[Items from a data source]
****

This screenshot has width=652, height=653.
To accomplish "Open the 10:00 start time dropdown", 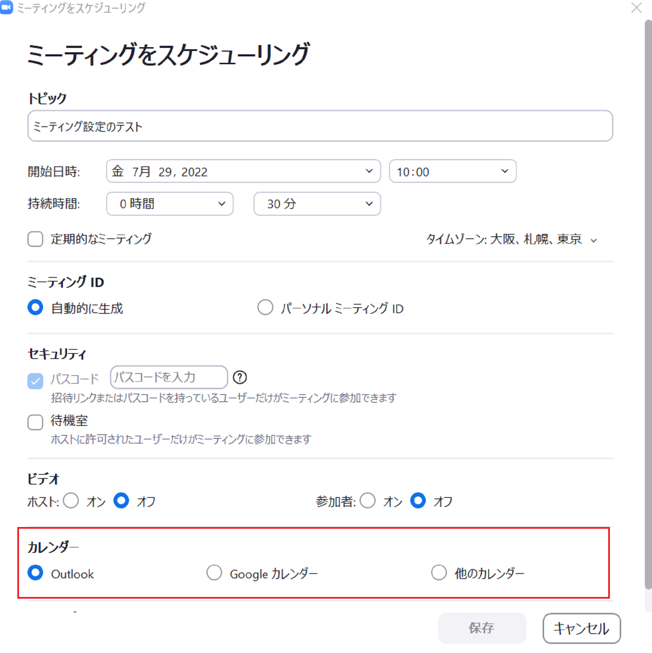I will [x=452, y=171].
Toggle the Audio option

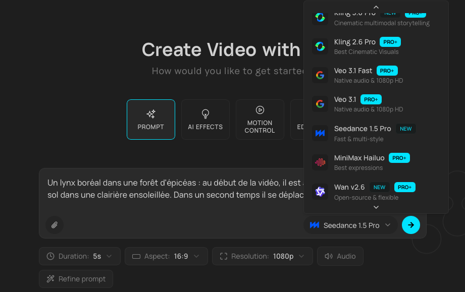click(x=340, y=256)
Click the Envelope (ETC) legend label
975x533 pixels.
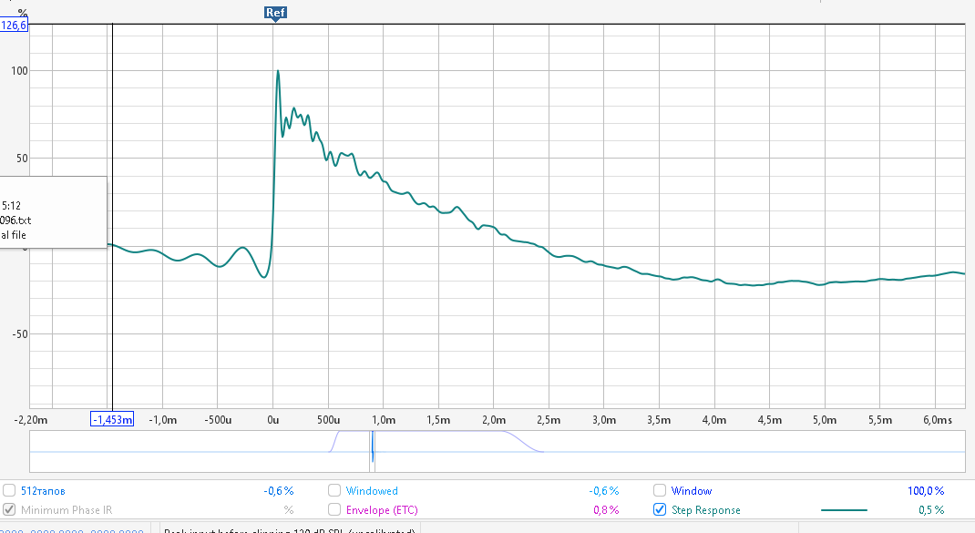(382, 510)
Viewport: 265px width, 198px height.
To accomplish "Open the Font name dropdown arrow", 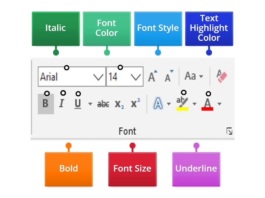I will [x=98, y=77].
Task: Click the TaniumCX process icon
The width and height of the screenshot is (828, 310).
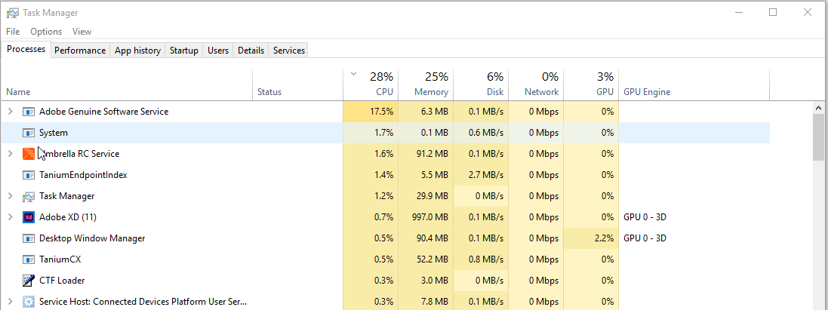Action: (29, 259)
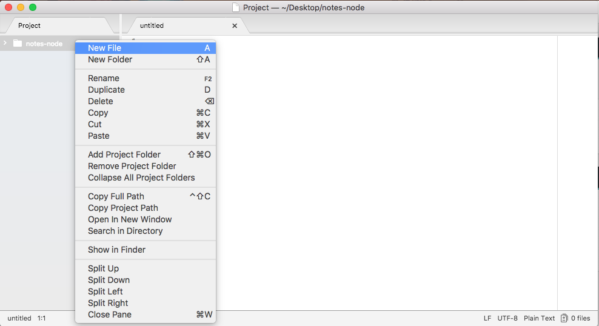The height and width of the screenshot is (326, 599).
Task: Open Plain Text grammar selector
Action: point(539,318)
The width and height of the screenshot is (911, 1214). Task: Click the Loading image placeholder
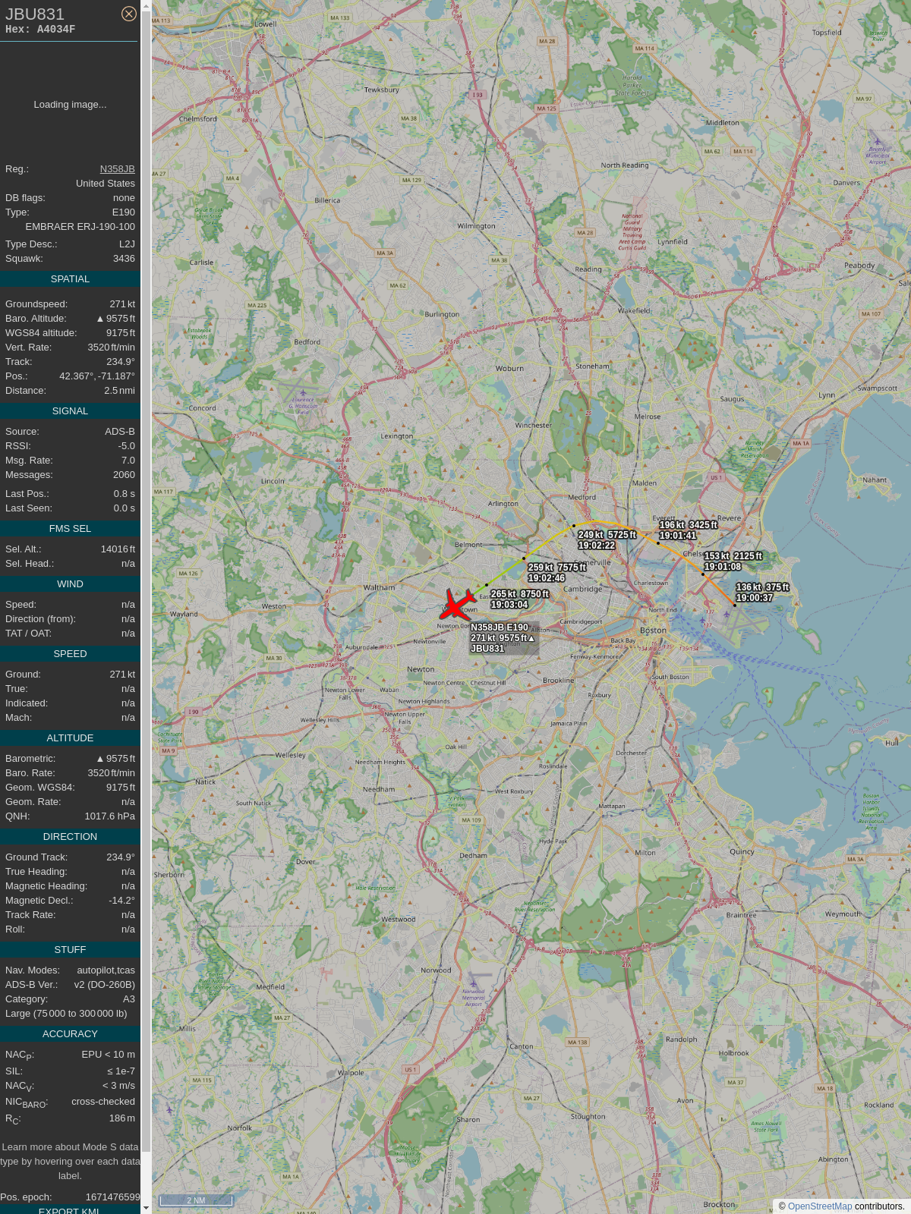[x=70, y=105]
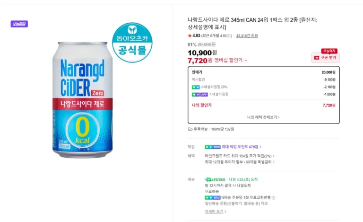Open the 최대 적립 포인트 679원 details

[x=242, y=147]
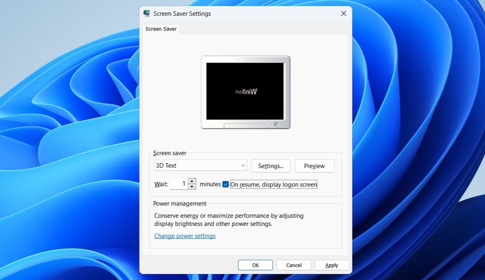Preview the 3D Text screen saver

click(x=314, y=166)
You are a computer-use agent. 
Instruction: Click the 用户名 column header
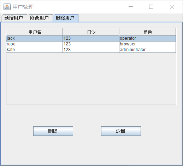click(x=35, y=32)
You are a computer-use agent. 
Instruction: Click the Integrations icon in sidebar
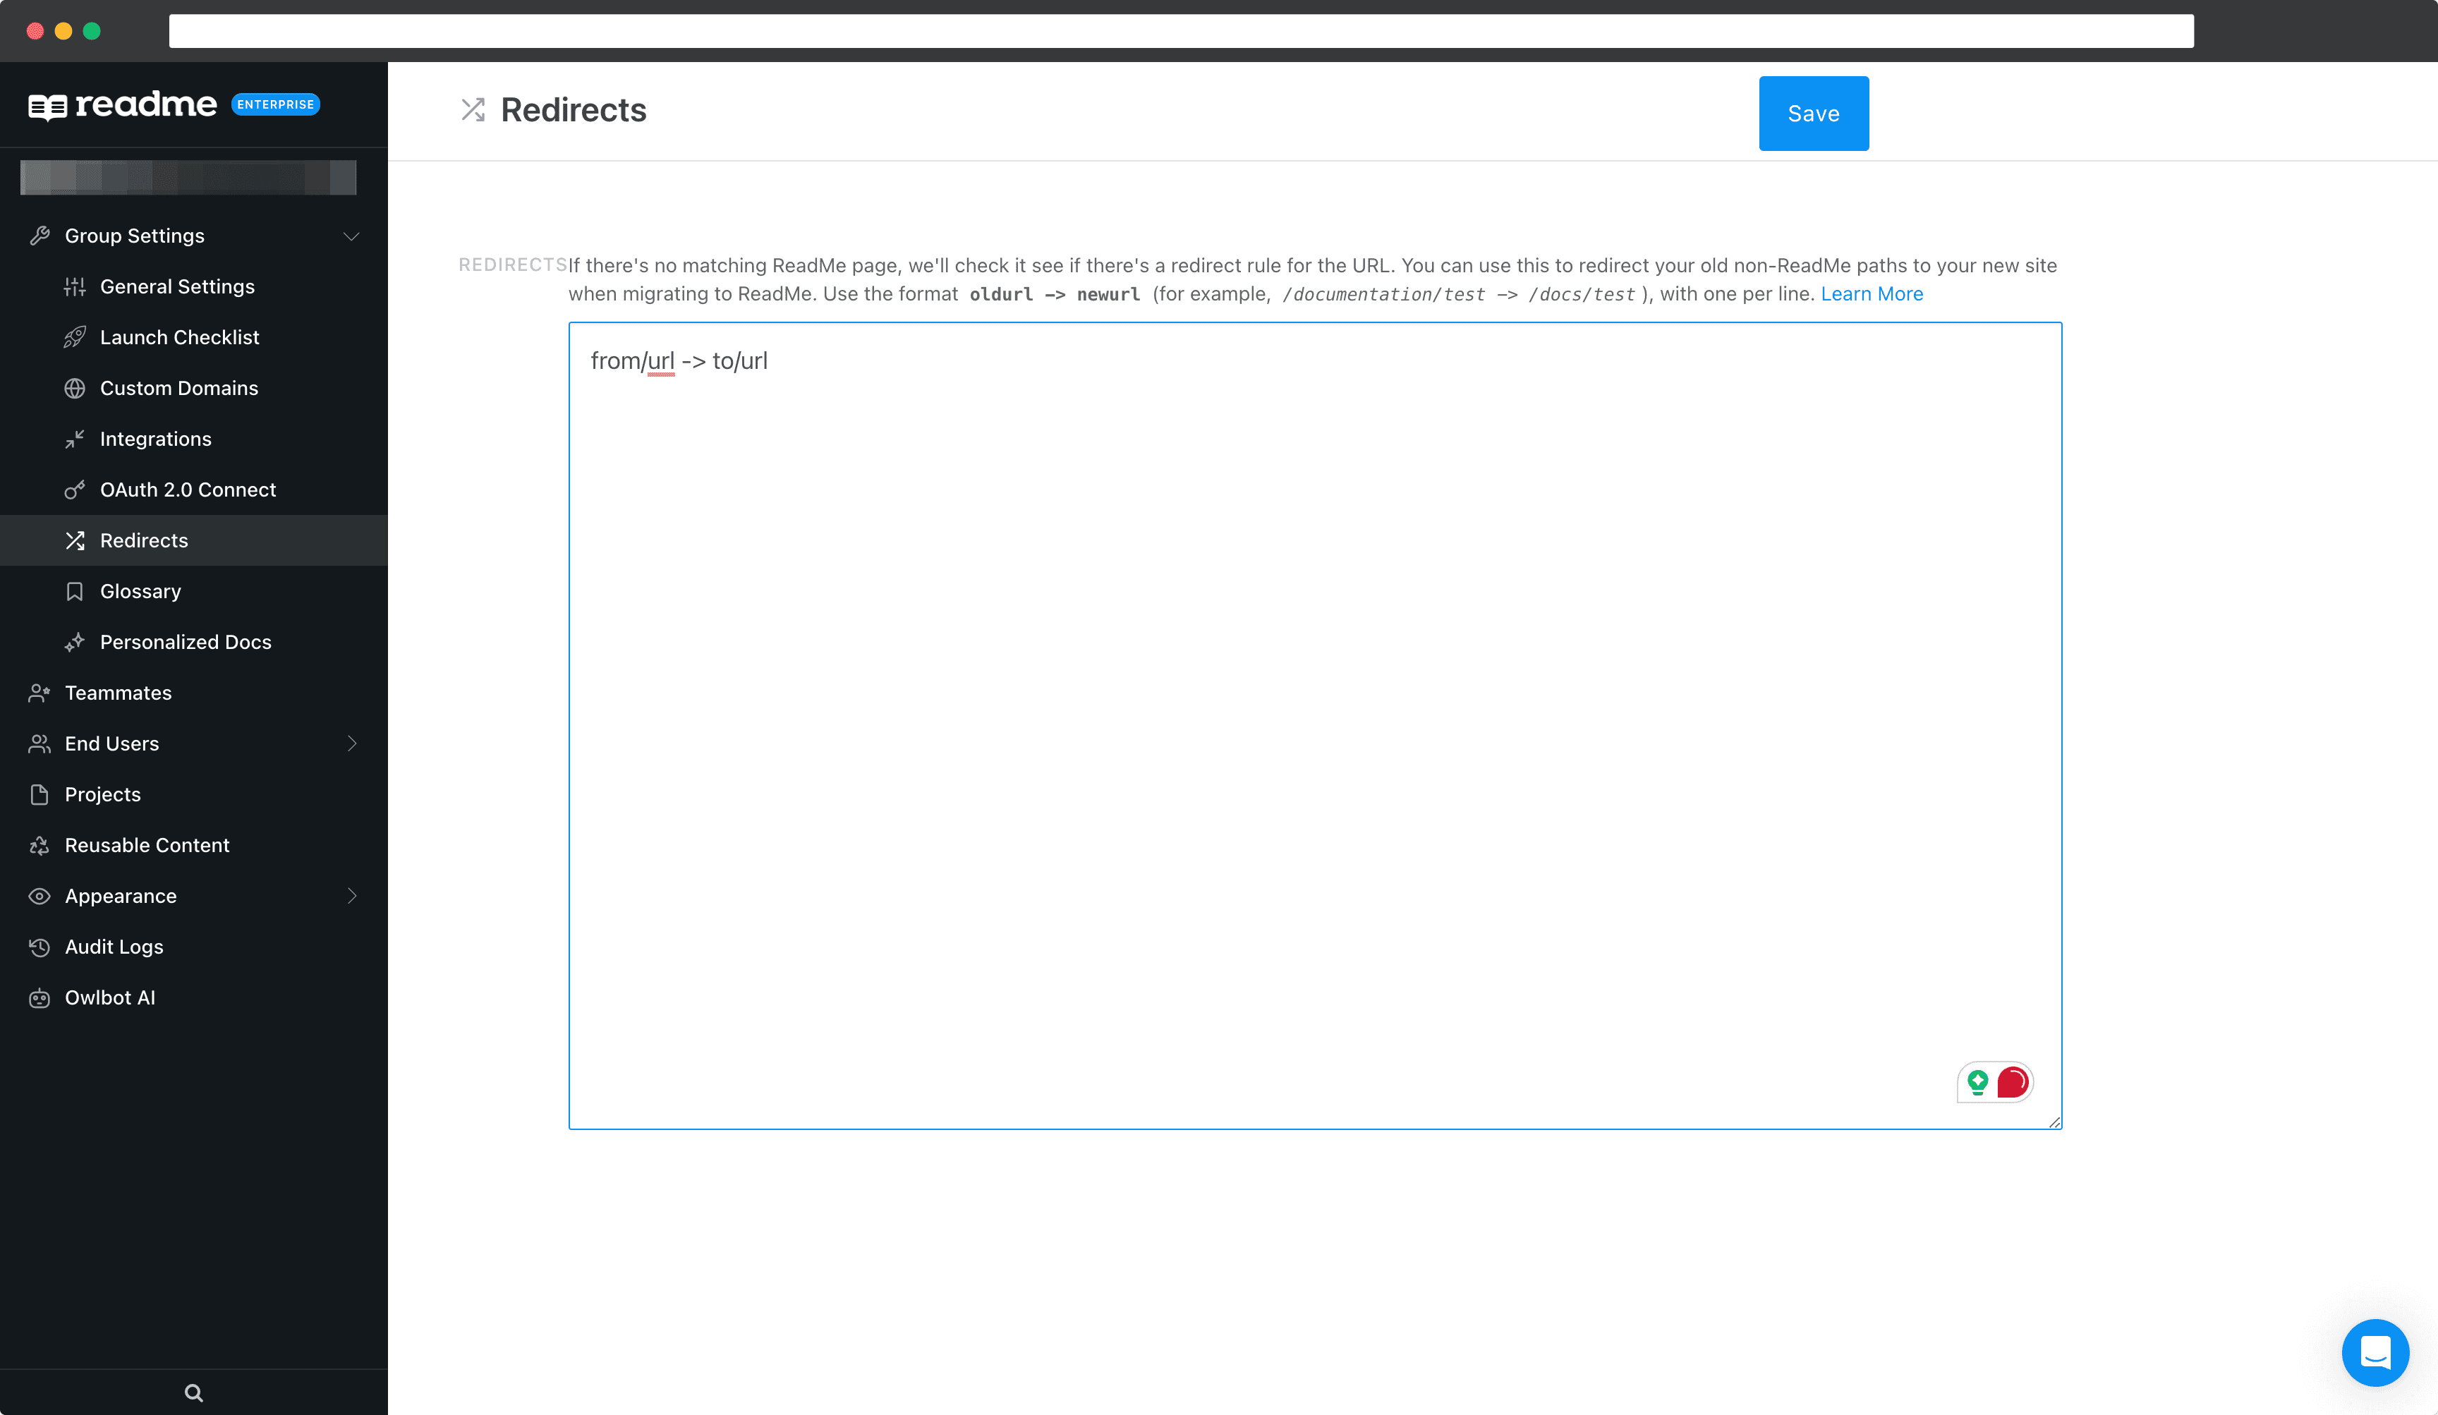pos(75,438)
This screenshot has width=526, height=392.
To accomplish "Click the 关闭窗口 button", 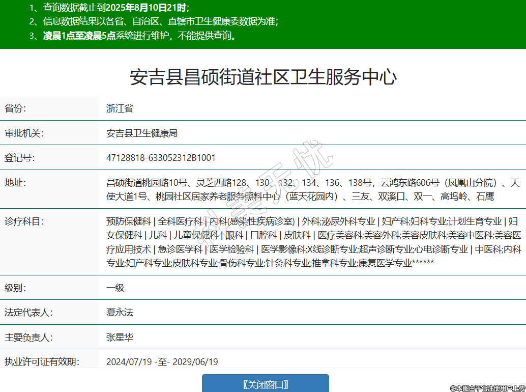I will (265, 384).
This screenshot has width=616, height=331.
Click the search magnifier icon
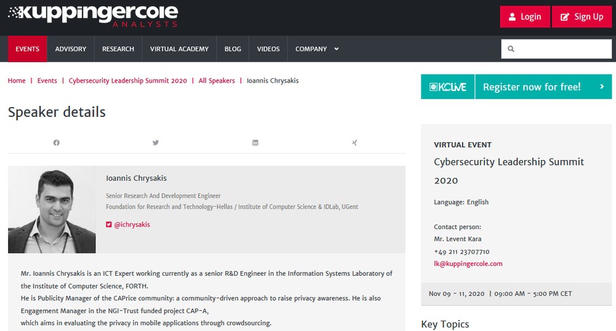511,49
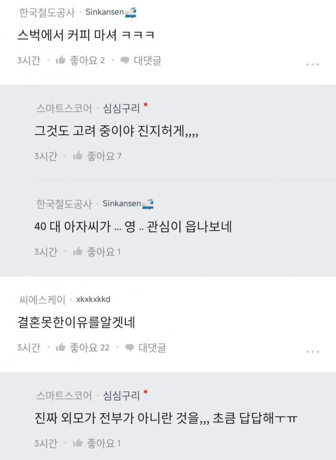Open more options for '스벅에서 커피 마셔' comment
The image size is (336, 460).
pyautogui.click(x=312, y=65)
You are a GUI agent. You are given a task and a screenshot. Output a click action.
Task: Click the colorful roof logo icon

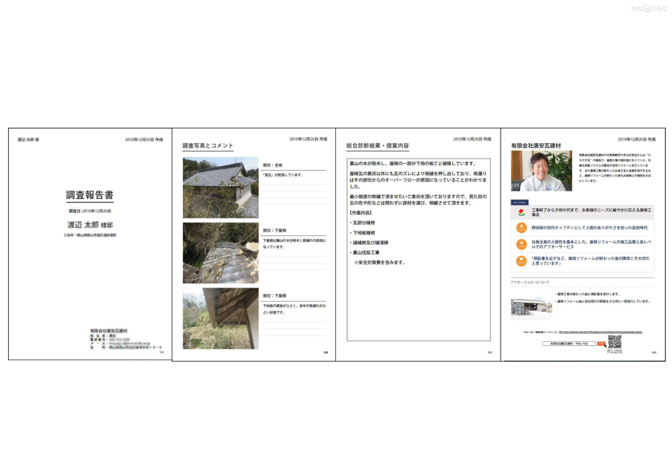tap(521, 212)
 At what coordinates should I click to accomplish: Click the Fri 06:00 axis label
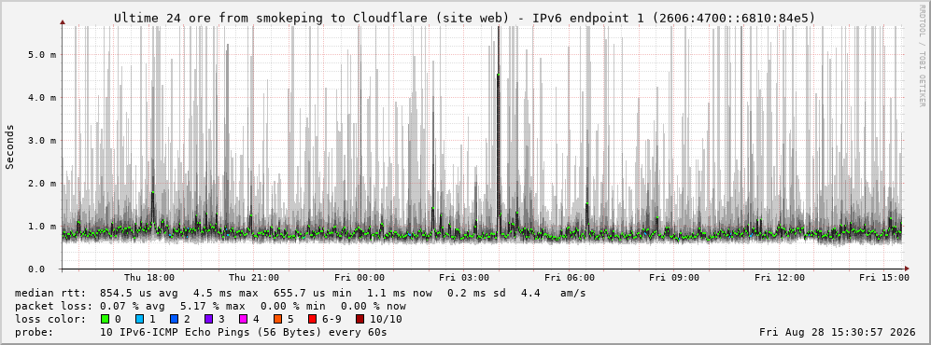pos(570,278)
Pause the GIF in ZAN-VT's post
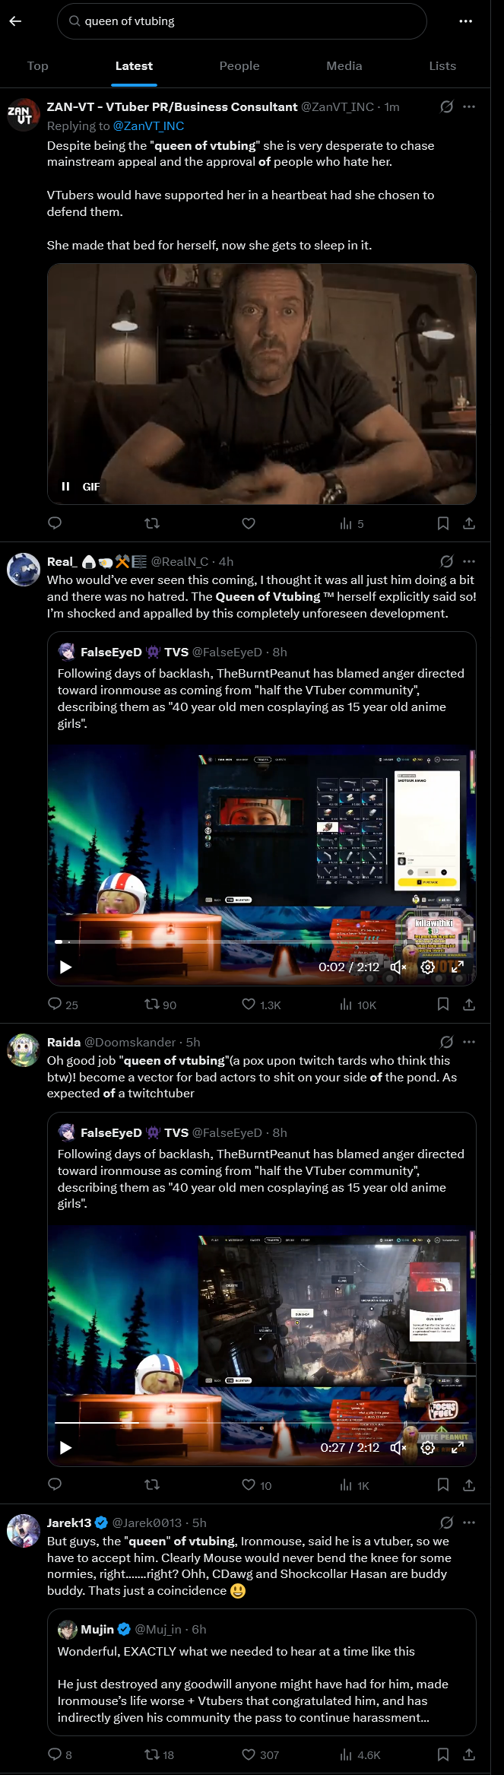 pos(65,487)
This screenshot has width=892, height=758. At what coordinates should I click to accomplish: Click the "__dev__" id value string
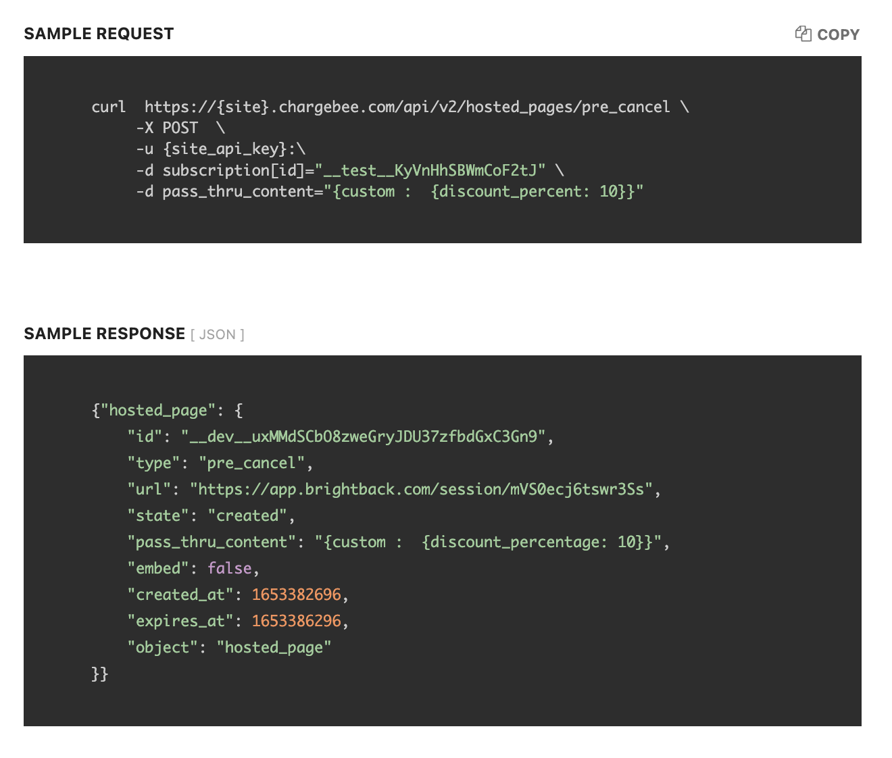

****

→ Description of the task
The answer should be a number alone: the count of lines in the records that hold the word "This".

→ Your response
4